REQUIREMENT:
Find every line in the material that contains the word "Where" and copy those lines out. Case matters.
════
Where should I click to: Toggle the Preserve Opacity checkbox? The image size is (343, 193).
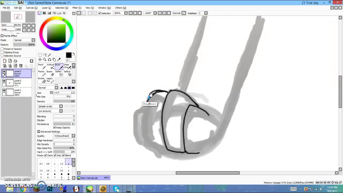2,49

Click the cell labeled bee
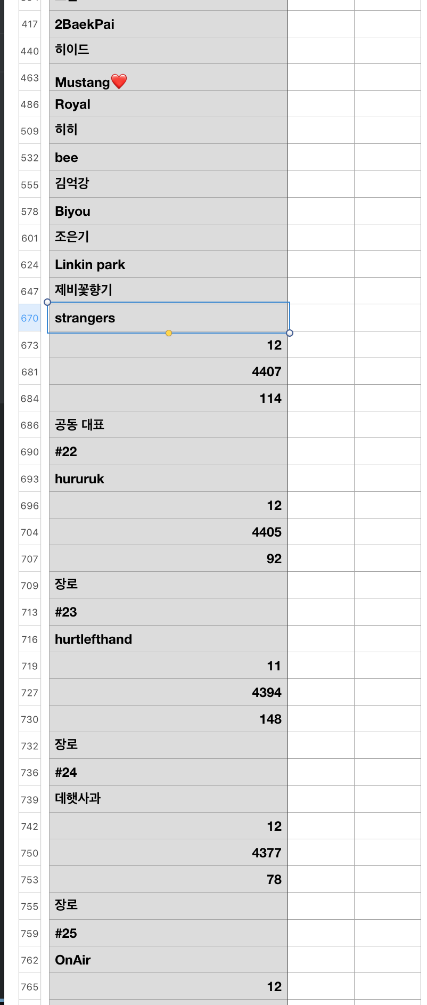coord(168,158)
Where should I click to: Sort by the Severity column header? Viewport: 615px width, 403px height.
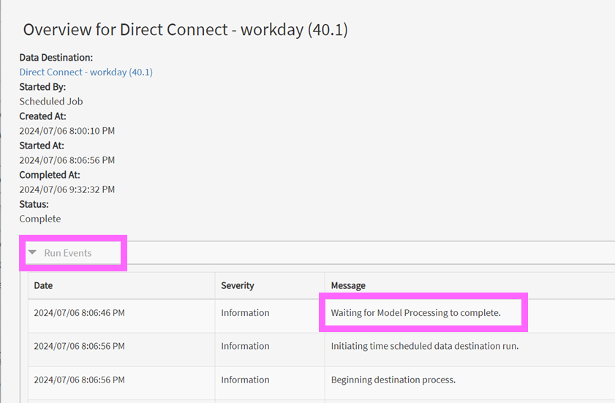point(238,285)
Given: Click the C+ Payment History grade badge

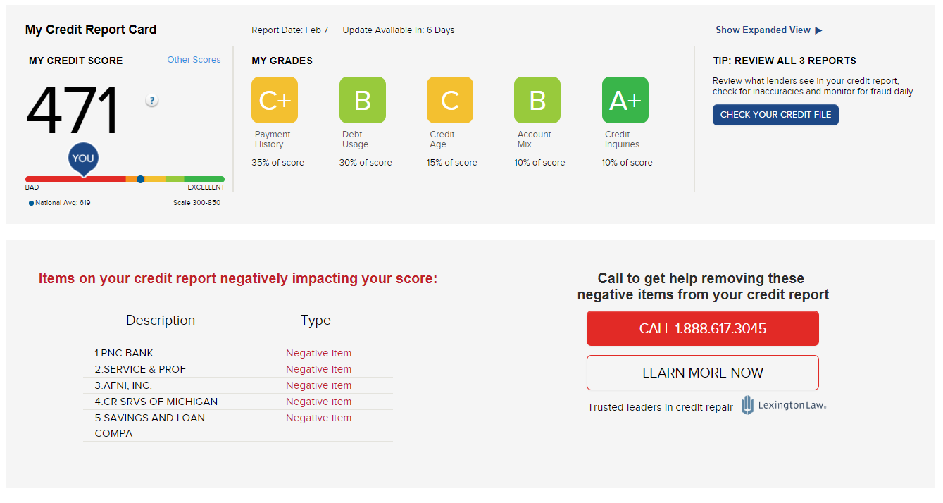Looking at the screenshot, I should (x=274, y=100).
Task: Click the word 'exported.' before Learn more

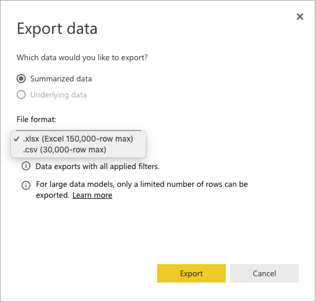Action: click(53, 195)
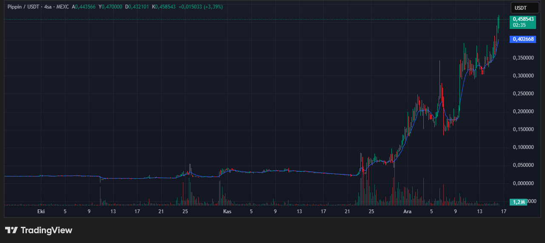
════
THE OUTPUT:
Where should I click to: Toggle the Preserve Opacity checkbox? The image size is (343, 193).
Where should I click to: Sort by the Severity column header? Viewport: 615px width, 403px height.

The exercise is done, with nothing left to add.